Hello everyone, I’m having a problem with initializing my model in Jupyter notebooks. I am building a simple model for modeling the spreading of COVID-19, and am using a dataset from The Covid Tracking Project. I have the following model:
def sampleMCMC(data, pop):
# splitting data into infections and time as numpy arrays
dataDeath = data['death'].to_numpy()
time = np.linspace(0,len(data)-1, len(data))
# establishing model
with pm.Model() as model:
# create population number priors
error = pm.Normal('error', mu=0, sigma=pop/1000)
i0 = pm.Poisson('i0', mu=pop/100 + error)
s0 = pm.Deterministic('s0', pop - i0)
# create starting values based on data, does not inform inference but starts at a reasonable value
# start beta as average of positive-to-test and positive-to-population
beta_start = float((data['positive'].iloc[-1]/data['total'].iloc[-1] + data['positive'].iloc[-1]/pop) / 2)
# start gamma as average of recovered-to-positive and recovered-to-population
gamma_start = float((data['recovered'].iloc[-1]/data['total'].iloc[-1] + data['recovered'].iloc[-1]/pop) / 2)
# start rho as average of death-to-positive and death-to-population
rho_start = float((data['death'].iloc[-1]/data['positive'].iloc[-1] + data['death'].iloc[-1]/pop) / 2)
# creating priors for beta, gamma, and rho
beta = pm.InverseGamma('beta', mu=.05, sigma=.5, testval=beta_start)
gamma = pm.InverseGamma('gamma', mu=.047, sigma=.5, testval=gamma_start)
rho = pm.TruncatedNormal('rho', mu=.036, sigma=.1, lower=0, upper=1, testval=rho_start)

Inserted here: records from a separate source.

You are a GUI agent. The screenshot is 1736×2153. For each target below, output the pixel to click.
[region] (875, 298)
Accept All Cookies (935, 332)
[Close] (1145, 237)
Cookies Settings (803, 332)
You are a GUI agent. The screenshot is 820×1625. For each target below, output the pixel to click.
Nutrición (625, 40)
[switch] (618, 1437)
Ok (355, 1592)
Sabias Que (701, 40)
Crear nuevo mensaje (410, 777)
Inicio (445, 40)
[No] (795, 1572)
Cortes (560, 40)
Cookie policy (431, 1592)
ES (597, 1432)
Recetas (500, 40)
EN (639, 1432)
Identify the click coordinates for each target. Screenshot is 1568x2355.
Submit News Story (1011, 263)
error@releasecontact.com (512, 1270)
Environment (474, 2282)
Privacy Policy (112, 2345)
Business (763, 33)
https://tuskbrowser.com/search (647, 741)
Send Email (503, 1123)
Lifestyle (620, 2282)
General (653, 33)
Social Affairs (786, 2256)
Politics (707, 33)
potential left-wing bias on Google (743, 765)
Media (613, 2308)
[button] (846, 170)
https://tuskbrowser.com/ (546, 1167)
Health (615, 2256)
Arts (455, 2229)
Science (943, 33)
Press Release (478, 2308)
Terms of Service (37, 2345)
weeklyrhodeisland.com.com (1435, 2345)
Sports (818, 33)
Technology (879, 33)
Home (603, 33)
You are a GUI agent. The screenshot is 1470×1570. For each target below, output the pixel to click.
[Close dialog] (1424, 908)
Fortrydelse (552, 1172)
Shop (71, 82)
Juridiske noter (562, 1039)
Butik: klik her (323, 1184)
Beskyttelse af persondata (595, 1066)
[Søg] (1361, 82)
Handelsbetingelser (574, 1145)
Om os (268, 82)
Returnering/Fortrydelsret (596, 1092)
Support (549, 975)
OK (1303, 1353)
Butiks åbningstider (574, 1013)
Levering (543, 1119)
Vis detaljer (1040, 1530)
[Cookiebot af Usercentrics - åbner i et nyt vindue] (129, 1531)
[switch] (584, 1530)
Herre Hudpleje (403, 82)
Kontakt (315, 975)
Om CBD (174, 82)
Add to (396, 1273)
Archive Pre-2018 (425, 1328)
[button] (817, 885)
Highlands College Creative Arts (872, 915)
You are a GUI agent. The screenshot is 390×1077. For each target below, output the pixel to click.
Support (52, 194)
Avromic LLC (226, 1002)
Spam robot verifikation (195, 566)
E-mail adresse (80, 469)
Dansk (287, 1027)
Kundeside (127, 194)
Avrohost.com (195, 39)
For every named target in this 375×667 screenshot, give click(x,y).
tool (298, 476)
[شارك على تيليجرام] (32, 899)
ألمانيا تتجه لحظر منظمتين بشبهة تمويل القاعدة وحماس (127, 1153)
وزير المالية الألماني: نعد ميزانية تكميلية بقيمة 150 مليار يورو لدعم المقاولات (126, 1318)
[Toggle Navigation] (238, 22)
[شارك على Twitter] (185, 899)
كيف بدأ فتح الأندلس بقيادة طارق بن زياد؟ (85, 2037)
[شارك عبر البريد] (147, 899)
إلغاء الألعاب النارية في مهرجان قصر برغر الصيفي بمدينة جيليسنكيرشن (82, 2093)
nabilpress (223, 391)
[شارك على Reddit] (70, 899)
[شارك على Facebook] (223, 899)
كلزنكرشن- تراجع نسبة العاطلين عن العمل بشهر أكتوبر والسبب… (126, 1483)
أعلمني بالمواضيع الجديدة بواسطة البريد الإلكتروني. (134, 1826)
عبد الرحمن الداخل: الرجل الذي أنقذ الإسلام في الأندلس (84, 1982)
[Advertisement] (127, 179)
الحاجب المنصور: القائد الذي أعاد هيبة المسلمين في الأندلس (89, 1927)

# create number of removed based on analytic solution and above parameters
sirRem = pm.Deterministic('sirRem',
pop - ((s0 + i0)**(beta/(beta - gamma)))*
(s0 + i0*tt.exp(time*(beta - gamma)))**(-gamma/(beta - gamma)))
# create number of deaths as a fraction of number of removed
sirDeath = pm.Deterministic('sirDeath', rho*sirRem)
# create variance prior
sigma = pm.HalfCauchy('sigma', beta=4)
# create likelihood with modelled counts and observed counts
obsDeath = pm.TruncatedNormal('obsDeath', mu=sirDeath, sigma=sigma,
lower=0, upper=pop, observed=dataDeath)
# specifying model conditions
step=pm.NUTS(target_accept=.99)
start=pm.find_MAP()
init="advi+adapt_diag"
print(model.check_test_point())
# execute sampling
model_trace = pm.sample(draws=500, tune=500, step=step, start=start, init=init, chains=8)
# plot results
pm.plot_trace(model_trace, var_names=('i0','beta','gamma','rho','sigma'))
pm.plot_posterior(model_trace, var_names=('i0','beta','gamma','rho','sigma'))
# return posterior samples and other information
return model_trace
This is the most recent of many many many iterations, and I’m quite happy with how it’s performing on data for about half the states in the US. For many of the other states, however, I get stuck in the following place:
I find this error really weird because none of my variables themselves are nan, but I get that “logp = nan” next to the progress bar. I’m at a loss for why this doesn’t work for some states. It works like a charm for others.
Any help would be greatly appreciated!